CMU: It’s fascinating to investigate traditional absolutes.

SVB: And it’s tricky. I mean our societal mores have purpose and efficacy. They connect us, they help us. They tether us to an origin story. Sometimes they are what we can hold on to when the seas get rough. I’m not a “do away with it all” kind of person, but I also think they ossify super-fast. I’m interested in this space between a brand-new and a “let it ever be thus idea.” That space in between is where interesting stuff happens.

CMU: What are you most excited, as you gear up for rehearsals?

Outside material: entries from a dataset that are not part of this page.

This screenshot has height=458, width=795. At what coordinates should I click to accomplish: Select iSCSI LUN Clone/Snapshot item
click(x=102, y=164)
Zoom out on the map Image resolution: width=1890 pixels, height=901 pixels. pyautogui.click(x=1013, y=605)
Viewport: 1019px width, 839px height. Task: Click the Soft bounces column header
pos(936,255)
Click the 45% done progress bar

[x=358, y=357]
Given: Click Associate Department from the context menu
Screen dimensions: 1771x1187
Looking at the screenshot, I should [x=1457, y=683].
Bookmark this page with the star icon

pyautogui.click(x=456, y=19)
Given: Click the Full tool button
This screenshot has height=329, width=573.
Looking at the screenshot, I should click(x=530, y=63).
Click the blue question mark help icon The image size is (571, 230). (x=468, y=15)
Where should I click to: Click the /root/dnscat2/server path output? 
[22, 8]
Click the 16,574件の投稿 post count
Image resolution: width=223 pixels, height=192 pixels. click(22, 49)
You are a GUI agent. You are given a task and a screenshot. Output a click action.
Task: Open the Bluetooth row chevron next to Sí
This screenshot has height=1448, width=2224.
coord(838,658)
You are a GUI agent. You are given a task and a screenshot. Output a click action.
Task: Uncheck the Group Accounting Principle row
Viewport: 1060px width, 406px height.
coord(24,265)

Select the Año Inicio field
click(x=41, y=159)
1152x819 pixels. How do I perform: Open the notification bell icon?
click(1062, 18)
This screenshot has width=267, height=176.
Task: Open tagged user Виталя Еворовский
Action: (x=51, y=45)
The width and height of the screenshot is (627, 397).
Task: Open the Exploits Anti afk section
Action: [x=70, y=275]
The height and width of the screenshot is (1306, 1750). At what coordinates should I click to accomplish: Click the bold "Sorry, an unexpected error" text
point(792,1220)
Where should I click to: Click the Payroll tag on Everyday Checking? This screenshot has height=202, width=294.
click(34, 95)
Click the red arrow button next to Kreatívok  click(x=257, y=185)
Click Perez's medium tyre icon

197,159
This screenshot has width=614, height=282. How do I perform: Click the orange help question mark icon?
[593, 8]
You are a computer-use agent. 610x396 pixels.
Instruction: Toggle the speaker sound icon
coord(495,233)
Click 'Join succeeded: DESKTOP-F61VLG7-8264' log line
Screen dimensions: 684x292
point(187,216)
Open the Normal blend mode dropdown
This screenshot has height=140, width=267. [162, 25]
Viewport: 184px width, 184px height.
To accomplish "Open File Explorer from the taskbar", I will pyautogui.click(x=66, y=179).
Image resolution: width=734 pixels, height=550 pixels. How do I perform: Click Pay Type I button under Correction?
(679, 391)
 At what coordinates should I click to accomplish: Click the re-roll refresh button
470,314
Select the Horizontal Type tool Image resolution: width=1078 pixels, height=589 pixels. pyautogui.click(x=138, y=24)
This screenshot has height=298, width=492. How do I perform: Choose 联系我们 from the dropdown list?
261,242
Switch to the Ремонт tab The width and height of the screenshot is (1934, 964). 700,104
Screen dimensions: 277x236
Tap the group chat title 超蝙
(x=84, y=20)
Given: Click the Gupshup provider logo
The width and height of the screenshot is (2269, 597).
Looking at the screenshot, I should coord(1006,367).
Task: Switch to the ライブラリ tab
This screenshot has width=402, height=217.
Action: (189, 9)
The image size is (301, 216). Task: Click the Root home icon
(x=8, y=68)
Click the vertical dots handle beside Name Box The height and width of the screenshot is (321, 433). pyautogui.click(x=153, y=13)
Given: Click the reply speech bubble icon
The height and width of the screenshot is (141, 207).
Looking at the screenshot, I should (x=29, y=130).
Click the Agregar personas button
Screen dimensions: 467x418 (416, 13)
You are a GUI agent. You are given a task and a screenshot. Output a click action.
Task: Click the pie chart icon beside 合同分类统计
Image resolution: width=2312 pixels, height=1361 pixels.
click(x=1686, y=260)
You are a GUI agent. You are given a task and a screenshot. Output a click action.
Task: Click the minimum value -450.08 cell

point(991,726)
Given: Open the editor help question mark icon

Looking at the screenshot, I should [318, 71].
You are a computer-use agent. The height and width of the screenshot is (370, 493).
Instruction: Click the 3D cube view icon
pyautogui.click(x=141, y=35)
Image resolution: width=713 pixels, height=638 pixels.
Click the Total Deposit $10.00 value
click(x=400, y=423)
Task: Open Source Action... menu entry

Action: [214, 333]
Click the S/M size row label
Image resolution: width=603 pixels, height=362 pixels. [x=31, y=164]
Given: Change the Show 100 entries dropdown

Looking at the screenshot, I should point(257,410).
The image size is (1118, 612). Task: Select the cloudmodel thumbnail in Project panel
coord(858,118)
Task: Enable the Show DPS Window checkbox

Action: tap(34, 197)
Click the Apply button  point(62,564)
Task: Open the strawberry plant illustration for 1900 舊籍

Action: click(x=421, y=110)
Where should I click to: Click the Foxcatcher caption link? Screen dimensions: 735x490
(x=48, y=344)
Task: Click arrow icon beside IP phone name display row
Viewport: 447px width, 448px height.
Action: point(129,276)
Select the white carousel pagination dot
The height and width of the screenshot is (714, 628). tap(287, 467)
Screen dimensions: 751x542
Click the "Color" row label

SVB: I like theater that doesn’t give you many guardrails. In the published edition of the play, Margaret Atwood gives great latitude to directors. She wrote this story, but we can tell it the way we want to. That kind of work is always really appealing to me as a director. I do naturalism – everybody does – but there’s something about creating an ensemble of performers and a performative language. One of the things that is really interesting to me was the fact that the author gives the director latitude to cast however she might choose to. The play has upwards of 30 roles. We’re doing it with Penelope and 12 maids. The deliciousness of that is to be able to say to those actresses, “OK, you’re playing a suitor, but you’re playing a suitor as seen by a maid who fended that suitor off.” I’m going to be asking these actresses to deeply invest in their role in their primary role in this household and then to take that construct further and ask, “As that woman, who was Telemachus to you? Who was Odysseus to you? How did you see that person? Show me. Show me how he moved. Let me hear how his voice sounded to you.” It gives those twelve women an agency.

CMU: It highlights that split and overlap between truth and fact – the maids’ truth doesn’t necessarily align with the “fact” of the story as we accept it, but it enhances it in different ways.

SVB: I think a lot about the moment that we’re in right now and how that continuum of fact and truth and perception and reality, and how completely fuzzy it has all become. It’s only going to get more so. The notion that there’s a singular source for truth – that is external, that we can all soak in… What would that source be? One can hide in one’s basement and speak only to the people on you know your particular social media feed, and call that truth. Or you can sort of lean into that and say, “I have to take in multiple viewpoints. And then I have to decide what is true for me. What else can I do?” Hopefully folks find that world is much wider and much brighter when you do that.

Finding out what’s true doesn’t stand in opposition to curiosity; it’s a virtue if you are deeply committed to outward bound inquiry.

Caroline Michele Uy is a Chicago-based freelance writer, arts administrator, dramaturg and stage manager.